天龍プロジェクトの大会ではほぼ毎試合、2時間くらい解説としてしゃべっているけど、不思議なもんで、そのことが俺に活力を与えてくれる。いい試合を見れば満足感も得られるし、逆に下手な試合を見せられると腹が立つ。普段の生活とは違った形で喜怒哀楽が生まれて、これはきっと、クラシックを聴いてリラックスしたり、絵画を鑑賞したりして頭が活性化されるのと同じなんだと思う。俺にとってのそれがプロレスだ。河野(真幸)のジャンピングニーパッドを見て、ジャンボ鶴田の姿を思い出したりね……。
出場しているレスラーには、この天プロのリングを踏み台にして、どんどん上に登っていってほしい。彼らにパフォーマンスの場を与えたくて大会を開催しているが、ここで満足していてはダメなんだ。会場を借りている新木場1stリングには悪いが、引退間近の2013年ころに初めてこの会場に来たときは「なんだここは……俺もついにこんな小さい会場で試合するまで落ちたのか……」と愕然としたもんだよ(笑)。
この会場を踏み台にして、両国国技館でメインを取ろうとか、そういう気持ちでやってほしい。世間の目なんてもんは「所詮、プロレスなんて……」という気持ちで見ている人もいるだろうから、それ以上のすごい戦いを見せて、思わず身を乗り出してしまう、声を上げてしまう、拍手してしまう、そういう試合を見せなきゃいけないことを忘れないでほしい。「俺のパフォーマンスを見に来ているんだろう」という気持ちでやっていたら、お客さんに痛いしっぺ返しを食らうことになる。それがプロレスなんだ。そういう意識改革を天龍プロジェクトで若いレスラーに植え付けたいね。

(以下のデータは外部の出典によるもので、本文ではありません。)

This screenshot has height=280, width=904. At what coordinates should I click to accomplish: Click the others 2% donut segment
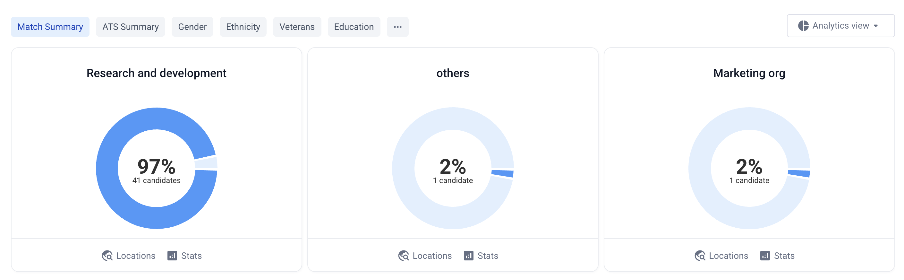(503, 173)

今年、天龍プロジェクトに出ていて、俺が一番印象的だったのは、レイパロマというレスラーだ。あいつは衝撃的だった! 最初は彼のことを全然知らなくて、代表が外国人レスラーをブッキングしたと思っていたら、派手なかっこうをした日本人の小さいおっさんが出てきて驚いたよ! しかも、入場曲は沢田研二の「ストリッパー」で、一丁前に照明の演出まで入れて、リングを一周してから入場するんだよ、会場のイスくらいの身長しかない小さいおっさんがカッコつけて(笑)。試合中も、絶妙なタイミングで尻をポロっと出したりして、最初見たときは「なんだこの野郎、ふざけやがって!」と思ったけど、俺がいつの間にかどんどんハマっちゃって(苦笑)。身内はレイパロマの試合中は、俺を見ているらしい。ずいぶん楽しそうに見ているからって(笑)。